Belle’s favorite tools are rubbers spats of all sizes, and a fish spat, which can be used for so many things (not just fish!), a microplane for ginger and hot peppers; and a citrus squeezer.
Your Spice Drawer (Or Rack)
You may keep your spices in a traditional spice rack, which is totally fine. At the Test Kitchen, however, Belle prefers to store spices in a drawer. And while she’s not dogmatic about alphabetizing everything, when it comes to spices it’s a huge help. Another key tip? Plastic deli containers.
“They hold more and they’re flat so they stack easily. Plus, you can add a lot more spices than you can to a traditional spice jar,” she says.
What are the essential spices to stock in your newly organized spice drawer? In addition to cinnamon, Belle swears by cumin, fennel seed, smoked paprika, chipotle powder, and Chinese 5 spice.
With dozens of recipes being tested every week, clean countertops are key in the Williams Sonoma Test Kitchen to maximize prep and cooking. For this reason, Belle suggests only keeping out what you need. She keeps squeeze bottles for oils, salt and chili flakes in glass dishes for easy access, and flour and sugar in clear glass jars.
“Don’t keep electrics, like blenders or Instant Pots, on your countertops. Just bring them out when you need them,” she says.

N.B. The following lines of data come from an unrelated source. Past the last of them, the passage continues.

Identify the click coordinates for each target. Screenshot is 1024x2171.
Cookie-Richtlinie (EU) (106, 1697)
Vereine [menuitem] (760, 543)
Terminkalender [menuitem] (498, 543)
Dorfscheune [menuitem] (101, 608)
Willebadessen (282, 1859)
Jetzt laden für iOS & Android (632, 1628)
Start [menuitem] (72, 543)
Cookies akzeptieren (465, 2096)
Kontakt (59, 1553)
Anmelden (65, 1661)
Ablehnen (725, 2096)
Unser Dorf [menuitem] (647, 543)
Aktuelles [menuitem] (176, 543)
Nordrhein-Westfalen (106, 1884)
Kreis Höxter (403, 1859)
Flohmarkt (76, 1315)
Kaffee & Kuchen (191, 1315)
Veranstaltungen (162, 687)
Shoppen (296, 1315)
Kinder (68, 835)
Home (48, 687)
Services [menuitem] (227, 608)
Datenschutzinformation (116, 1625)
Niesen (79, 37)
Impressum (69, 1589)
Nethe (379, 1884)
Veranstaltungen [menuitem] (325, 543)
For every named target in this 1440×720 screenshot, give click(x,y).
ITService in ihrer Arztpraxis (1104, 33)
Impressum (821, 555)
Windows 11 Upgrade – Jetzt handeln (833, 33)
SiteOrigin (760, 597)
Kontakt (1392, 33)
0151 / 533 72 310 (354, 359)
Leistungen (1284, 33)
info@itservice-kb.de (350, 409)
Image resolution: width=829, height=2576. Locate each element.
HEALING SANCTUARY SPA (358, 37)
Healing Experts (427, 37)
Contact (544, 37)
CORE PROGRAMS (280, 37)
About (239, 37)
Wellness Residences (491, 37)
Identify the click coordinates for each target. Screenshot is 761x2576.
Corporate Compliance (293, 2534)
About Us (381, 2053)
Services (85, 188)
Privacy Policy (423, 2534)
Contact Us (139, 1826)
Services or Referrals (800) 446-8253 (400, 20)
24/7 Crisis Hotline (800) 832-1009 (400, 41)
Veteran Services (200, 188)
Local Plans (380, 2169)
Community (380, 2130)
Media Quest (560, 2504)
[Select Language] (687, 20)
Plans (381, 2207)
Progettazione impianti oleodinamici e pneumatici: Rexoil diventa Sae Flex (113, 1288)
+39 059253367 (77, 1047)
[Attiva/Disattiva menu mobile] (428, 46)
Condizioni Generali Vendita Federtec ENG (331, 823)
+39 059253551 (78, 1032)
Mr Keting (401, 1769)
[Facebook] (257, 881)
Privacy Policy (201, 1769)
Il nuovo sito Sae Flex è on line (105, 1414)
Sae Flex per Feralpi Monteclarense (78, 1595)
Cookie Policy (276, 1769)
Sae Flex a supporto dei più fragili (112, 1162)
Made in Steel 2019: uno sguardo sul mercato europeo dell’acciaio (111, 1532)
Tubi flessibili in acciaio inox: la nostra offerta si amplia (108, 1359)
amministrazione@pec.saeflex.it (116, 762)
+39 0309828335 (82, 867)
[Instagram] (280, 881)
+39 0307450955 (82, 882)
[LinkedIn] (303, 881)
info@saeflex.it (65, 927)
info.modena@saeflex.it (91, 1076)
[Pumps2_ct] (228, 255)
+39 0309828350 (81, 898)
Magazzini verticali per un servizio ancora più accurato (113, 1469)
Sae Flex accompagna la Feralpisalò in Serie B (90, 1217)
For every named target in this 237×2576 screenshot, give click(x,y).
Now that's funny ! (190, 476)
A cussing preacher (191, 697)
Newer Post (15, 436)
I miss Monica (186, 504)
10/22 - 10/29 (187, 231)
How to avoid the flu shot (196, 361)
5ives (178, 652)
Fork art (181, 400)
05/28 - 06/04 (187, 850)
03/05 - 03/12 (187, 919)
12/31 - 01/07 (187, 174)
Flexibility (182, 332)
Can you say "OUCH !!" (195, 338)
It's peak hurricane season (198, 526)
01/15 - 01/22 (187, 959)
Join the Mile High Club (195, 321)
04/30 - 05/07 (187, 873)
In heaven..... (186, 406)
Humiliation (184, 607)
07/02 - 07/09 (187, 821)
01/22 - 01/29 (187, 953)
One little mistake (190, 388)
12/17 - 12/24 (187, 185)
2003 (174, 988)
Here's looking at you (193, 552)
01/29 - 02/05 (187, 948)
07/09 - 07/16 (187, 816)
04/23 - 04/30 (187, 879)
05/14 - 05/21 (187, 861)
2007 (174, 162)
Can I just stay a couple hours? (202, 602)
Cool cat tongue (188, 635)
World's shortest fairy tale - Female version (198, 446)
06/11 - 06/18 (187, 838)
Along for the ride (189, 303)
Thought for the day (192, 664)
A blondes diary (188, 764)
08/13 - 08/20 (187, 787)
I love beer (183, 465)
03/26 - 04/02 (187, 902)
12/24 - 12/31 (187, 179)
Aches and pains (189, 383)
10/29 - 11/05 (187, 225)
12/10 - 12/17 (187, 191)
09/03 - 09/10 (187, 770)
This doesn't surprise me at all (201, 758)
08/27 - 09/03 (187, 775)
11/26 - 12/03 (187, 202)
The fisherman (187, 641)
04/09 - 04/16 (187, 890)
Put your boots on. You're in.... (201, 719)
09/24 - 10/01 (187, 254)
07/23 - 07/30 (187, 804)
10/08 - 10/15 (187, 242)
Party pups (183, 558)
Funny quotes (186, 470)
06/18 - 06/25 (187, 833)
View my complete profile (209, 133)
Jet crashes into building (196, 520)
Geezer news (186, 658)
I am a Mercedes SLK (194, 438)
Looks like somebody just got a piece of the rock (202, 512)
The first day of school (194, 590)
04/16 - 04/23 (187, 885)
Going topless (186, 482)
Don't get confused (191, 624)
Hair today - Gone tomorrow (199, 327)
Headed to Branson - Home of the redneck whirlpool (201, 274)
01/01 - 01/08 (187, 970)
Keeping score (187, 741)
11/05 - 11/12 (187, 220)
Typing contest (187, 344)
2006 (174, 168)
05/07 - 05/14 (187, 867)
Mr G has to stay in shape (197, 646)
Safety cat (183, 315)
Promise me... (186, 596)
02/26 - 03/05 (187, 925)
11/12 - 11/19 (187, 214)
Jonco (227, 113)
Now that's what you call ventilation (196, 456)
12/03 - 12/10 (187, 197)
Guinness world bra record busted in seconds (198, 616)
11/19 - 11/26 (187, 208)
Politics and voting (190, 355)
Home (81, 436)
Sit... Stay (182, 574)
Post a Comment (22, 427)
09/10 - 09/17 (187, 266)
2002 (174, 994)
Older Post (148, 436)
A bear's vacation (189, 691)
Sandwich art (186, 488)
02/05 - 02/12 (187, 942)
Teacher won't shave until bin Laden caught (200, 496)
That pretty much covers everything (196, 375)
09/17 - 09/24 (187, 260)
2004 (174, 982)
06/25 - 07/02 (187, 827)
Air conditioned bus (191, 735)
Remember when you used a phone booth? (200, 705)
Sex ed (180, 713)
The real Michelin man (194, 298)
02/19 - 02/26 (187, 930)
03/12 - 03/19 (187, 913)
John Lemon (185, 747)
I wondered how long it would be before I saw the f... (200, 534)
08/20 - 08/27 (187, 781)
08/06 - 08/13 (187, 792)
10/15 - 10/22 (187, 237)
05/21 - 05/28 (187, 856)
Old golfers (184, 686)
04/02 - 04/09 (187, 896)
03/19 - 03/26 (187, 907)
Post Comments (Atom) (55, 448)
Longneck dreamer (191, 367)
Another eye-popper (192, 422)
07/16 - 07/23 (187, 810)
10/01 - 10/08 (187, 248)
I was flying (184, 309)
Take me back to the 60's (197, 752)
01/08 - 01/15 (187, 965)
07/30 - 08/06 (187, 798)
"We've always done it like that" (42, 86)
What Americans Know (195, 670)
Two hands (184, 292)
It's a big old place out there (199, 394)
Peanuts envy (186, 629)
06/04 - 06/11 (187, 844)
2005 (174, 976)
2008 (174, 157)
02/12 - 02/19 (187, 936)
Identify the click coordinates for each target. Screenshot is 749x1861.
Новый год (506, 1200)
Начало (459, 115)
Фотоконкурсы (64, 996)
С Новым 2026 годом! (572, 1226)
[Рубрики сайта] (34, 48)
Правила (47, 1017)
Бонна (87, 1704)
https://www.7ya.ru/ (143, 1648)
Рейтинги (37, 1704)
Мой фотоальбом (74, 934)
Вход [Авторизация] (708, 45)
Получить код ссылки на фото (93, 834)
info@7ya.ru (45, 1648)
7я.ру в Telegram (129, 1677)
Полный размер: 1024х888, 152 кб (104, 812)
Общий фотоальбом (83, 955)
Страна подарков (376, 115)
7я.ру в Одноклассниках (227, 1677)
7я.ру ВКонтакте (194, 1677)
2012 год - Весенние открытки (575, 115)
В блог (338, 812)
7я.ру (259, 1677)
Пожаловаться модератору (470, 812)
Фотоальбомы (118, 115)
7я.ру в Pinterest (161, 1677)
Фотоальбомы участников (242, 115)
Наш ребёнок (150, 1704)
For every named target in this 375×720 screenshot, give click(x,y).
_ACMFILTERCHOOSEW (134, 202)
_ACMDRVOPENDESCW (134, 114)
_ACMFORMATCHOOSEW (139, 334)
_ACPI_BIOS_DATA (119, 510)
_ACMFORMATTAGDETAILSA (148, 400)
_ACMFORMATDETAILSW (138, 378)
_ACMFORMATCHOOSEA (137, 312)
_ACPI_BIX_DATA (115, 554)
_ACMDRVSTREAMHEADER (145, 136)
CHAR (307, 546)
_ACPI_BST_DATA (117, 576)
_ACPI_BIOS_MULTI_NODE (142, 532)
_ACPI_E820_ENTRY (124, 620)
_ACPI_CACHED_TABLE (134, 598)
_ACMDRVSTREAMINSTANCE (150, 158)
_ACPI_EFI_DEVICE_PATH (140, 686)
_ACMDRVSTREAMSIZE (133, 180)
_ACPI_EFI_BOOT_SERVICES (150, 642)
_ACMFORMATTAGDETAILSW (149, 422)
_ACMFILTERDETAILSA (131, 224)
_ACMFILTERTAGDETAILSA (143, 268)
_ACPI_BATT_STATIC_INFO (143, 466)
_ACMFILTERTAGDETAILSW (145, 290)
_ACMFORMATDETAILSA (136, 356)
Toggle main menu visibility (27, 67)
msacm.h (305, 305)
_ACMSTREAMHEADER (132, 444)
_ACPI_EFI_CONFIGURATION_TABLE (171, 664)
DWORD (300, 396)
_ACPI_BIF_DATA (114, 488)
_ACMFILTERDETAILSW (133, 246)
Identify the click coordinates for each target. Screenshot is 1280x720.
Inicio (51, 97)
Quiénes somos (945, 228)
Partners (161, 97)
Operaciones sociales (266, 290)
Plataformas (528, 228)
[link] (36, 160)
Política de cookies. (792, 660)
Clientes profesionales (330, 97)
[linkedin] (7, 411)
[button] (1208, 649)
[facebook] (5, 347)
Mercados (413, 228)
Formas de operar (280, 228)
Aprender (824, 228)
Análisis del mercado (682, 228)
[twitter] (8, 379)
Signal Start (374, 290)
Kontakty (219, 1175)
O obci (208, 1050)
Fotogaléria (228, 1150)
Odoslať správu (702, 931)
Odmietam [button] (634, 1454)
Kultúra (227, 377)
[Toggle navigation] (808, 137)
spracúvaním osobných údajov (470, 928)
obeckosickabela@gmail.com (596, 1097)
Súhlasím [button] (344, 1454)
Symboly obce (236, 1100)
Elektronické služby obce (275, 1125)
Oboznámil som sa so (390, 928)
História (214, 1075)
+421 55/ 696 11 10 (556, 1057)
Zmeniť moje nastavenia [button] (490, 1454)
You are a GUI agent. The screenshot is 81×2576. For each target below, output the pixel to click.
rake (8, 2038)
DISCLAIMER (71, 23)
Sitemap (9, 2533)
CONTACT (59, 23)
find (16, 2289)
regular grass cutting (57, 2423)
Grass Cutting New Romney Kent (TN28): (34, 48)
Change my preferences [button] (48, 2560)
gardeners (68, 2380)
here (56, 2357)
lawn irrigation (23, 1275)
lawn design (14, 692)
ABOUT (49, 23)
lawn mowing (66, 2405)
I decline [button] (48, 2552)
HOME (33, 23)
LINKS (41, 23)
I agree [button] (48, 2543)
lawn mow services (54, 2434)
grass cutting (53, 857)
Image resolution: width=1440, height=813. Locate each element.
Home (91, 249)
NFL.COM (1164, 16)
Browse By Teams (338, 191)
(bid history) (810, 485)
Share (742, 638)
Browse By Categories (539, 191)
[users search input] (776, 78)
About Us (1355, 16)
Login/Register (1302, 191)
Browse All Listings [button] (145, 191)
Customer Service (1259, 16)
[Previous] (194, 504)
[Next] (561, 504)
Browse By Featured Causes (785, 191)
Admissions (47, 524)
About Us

The key here is to make sure nothing in your pantry is too far out of reach (that’s an easy way to let it sit there until it expires) and, for the extra-calming look, be sure all labels face forward. To organize shelves, keep what you use the most front and center at eye level. For Belle, this includes oils, stocks, salts and peppers, and honey. Canned foods, which are generally heavy, are organized at the bottom, along with flours and sugars.
And while you don’t need to stock up on everything, Belle recommends stocking up on the items you use the most. Things like olive oil, salt, sugar, butter, and eggs.
Your Refrigerator and Freezer
The refrigerator can sometimes be the most challenging area to keep organized, simply because it’s a constantly changing environment. Embrace the change here and keep things simple. Keep eggs on the same shelf (or tray), and always utilize the drawers. Cheeses in one drawer and meat in the meat drawer and separate from everything else to avoid contamination. Greens and other vegetables of course go in the crisper drawer, but if you run out of space a produce saver bin can come in handy.
When it comes to condiments that are constantly getting cluttered, Belle says, “It is what it is. Just accept that it’s going to get a little messy.” Coralling all your condiments into one refrigerator storage bin is an easy way to calm the chaos. Her favorite go-to condiments are dijon mustard, fish sauce, and squeezable tomato sauce.
Same approach goes for your freezer, but here it’s good to label meals and expiration dates. And one tip that Belle swears by is keeping all your nuts in deli containers to prevent them from going rancid.